I’m Not Your Bro And My Dog Isn’t, Either

, , , , , | Friendly | September 2, 2020

I live in a large apartment complex and a lot of people like to mess with my dog, but this one entitled dude takes the cake.

Entitled Dude: “Hey, that’s a nice dog. What breed?”

Me: “Thanks. He’s a pit mix.”

Entitled Dude: “How old is he?”

Me: “Almost five.”

I continue walking.

Entitled Dude: “How much do you want for him?”

Me: “What? He’s not for sale. He’s my ESA.”

Entitled Dude: “What’s an ESA? And name your price.”

Me: “Emotional support animal, and no. He’s not for sale.”

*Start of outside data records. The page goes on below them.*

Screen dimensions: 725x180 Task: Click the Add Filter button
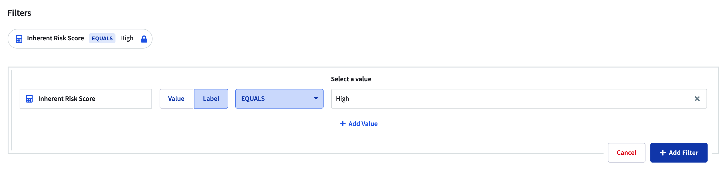[679, 153]

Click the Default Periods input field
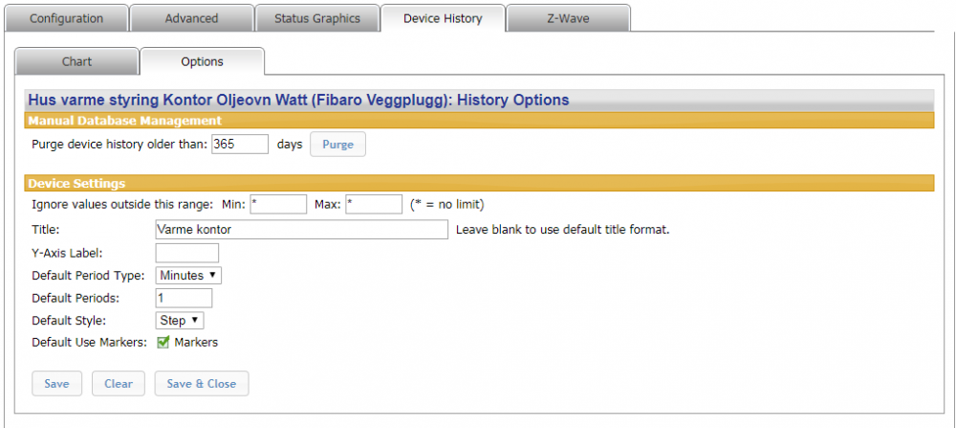click(183, 298)
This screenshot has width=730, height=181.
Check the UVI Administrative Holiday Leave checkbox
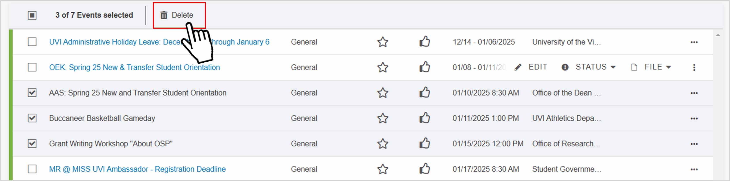(x=32, y=42)
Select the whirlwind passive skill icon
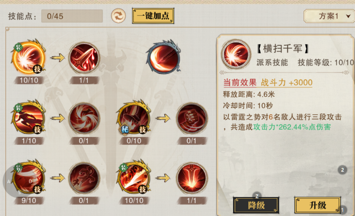Image resolution: width=355 pixels, height=216 pixels. [84, 118]
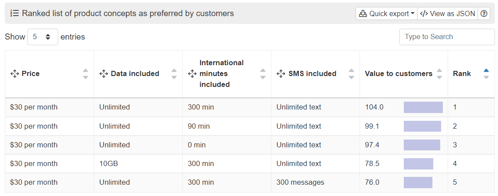The width and height of the screenshot is (498, 196).
Task: Click move icon beside International minutes header
Action: tap(192, 74)
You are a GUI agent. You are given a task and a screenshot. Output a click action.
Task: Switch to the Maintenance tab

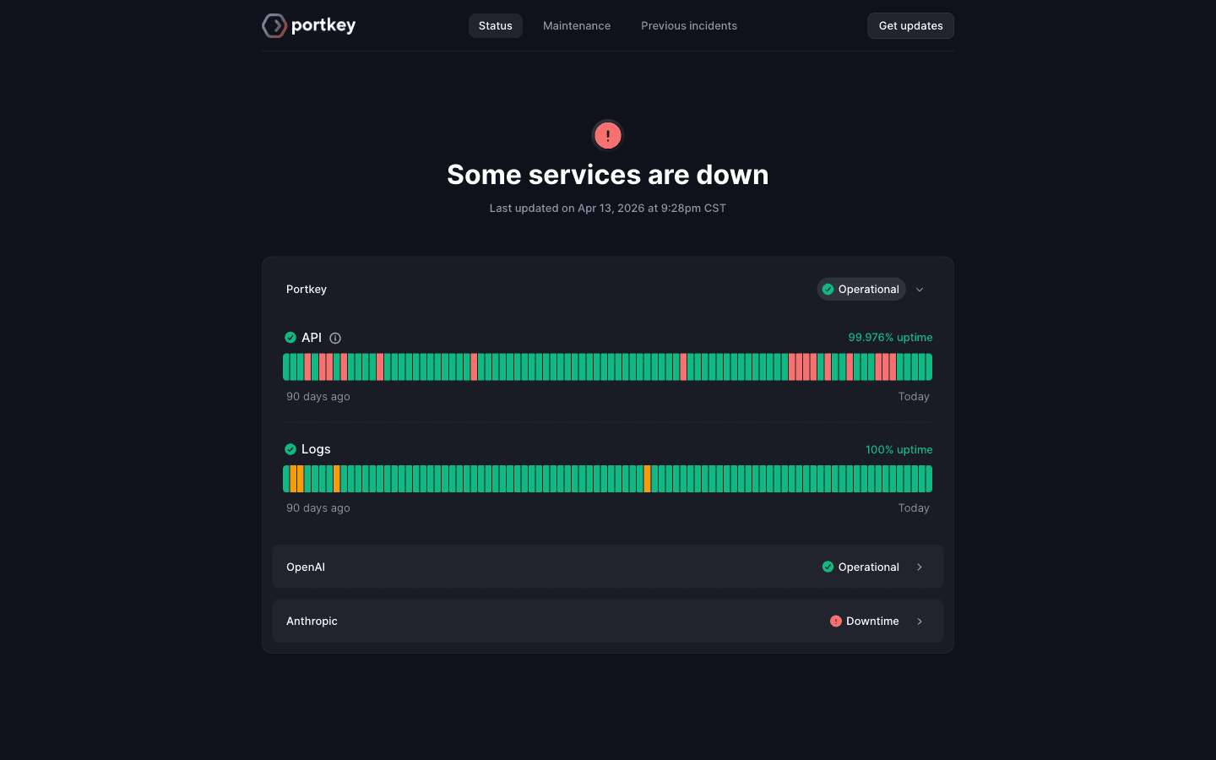tap(576, 25)
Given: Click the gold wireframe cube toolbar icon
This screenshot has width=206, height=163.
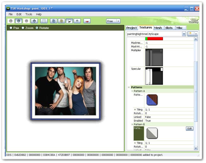Looking at the screenshot, I should (61, 21).
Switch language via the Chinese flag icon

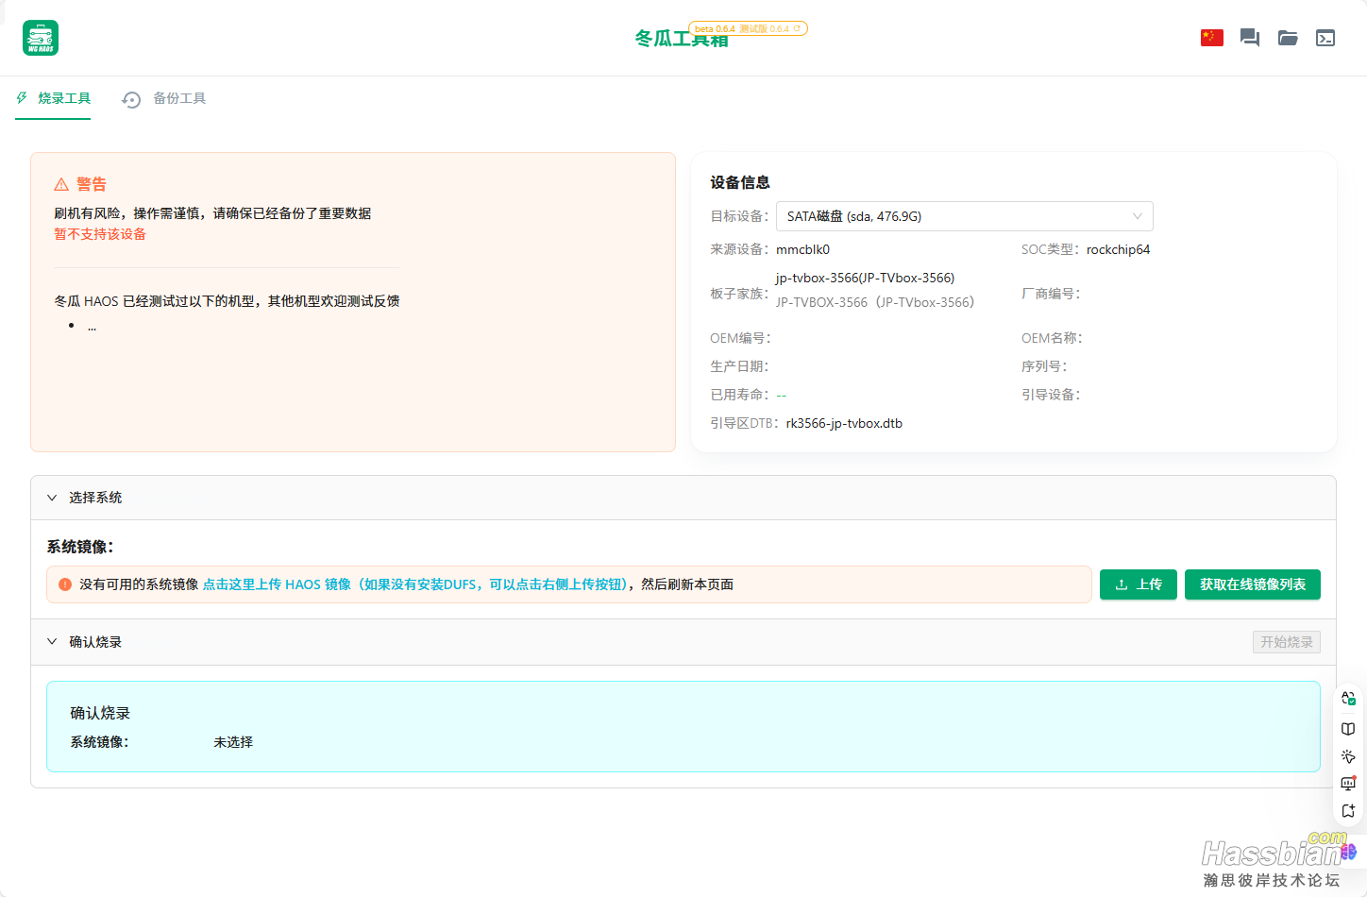[x=1211, y=38]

Entitled Dude: “You don’t need a dog for emotional support; he’s a pit bull, anyway. That’s a fighting dog. Let me buy him; I can make lots off of him.”

Me: “Dude. He’s not for sale. Just leave us alone.”

Entitled Dude: “Come on, man. Everyone has a price; name it.”

Me: “This is the last time I’m saying this. He. Is. Not. For. Sale. Bye.”

This dude proceeds to follow me on the rest of our walk back to my apartment building. I get nervous because I notice he’s walking behind me.

Me: “Dude, stop following me. You got a problem?”

Entitled Dude: “Nah, bro. I just want your dog, bro. Come on, bro!”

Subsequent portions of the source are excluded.